LKY School graduate arrested in Vietnam ‘regrets’ breaking law, Latest World News - The New Paper
World

LKY School graduate arrested in Vietnam ‘regrets’ breaking law

This article is more than 12 months old

An American student accused of involvement in anti-government protests in Vietnam did not have any intention to engage in violent activities and was probably caught in the wrong place at the wrong time, his friends said yesterday.

Their comments came a day after Mr William Nguyen, 32, appeared on Vietnamese state television expressing regret for breaking the law and promising to stay away from future rallies.

The graduate student of the Lee Kuan Yew School of Public Policy (LKYSPP) was detained in Ho Chi Minh City on June 10 after attending mass demonstrations against draft laws to develop special economic zones which would grant investors 99-year leases.

Protesters feared the land would end up in the hands of China, with which Vietnam has a fraught relationship.

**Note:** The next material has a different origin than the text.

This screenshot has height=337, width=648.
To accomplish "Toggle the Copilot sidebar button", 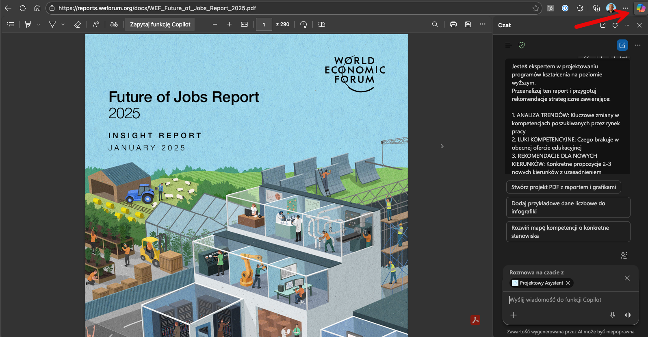I will click(641, 8).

A close friend of Mr Nguyen, Ms Inkar Aitkuzhina, 24, said he had just wanted to "be a witness of the democratic process in Vietnam".

"He really loves Vietnam, and I don't believe he went there with the intent to do anything wrong or violent," she said of Mr Nguyen, a US citizen who was born and raised in Texas.

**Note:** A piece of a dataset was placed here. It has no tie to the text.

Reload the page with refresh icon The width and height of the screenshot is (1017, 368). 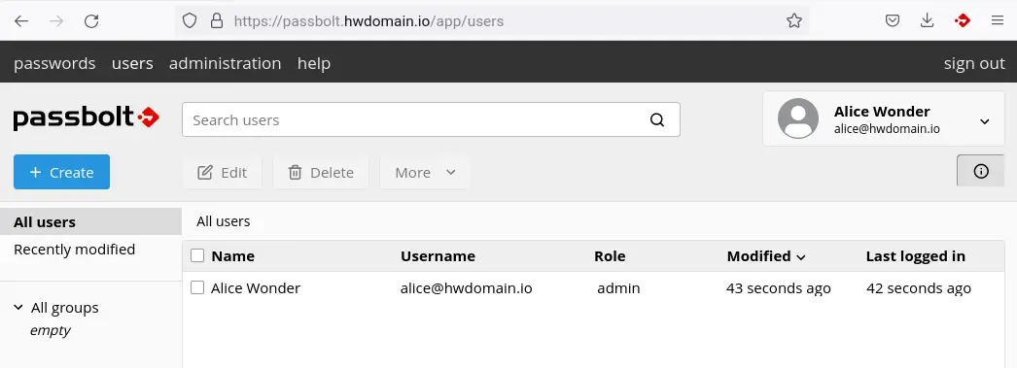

He was there on vacation before his July graduation from LKYSPP.

On the day of the protest, he posted that chaos had broken out after the police struck a protester.

Later, video footage online showed him with a bloodied head and being dragged by men in plainclothes through the streets, before he was taken into custody.

AFP subsequently reported that he had made a televised confession in TV footage provided by the city police.

Human Rights Watch Asia division deputy director Phil Robertson said: "Given that he has given a confession that was likely extracted under duress, I expect that Vietnam will likely release and deport him, and unfortunately blacklist him from ever entering the country again."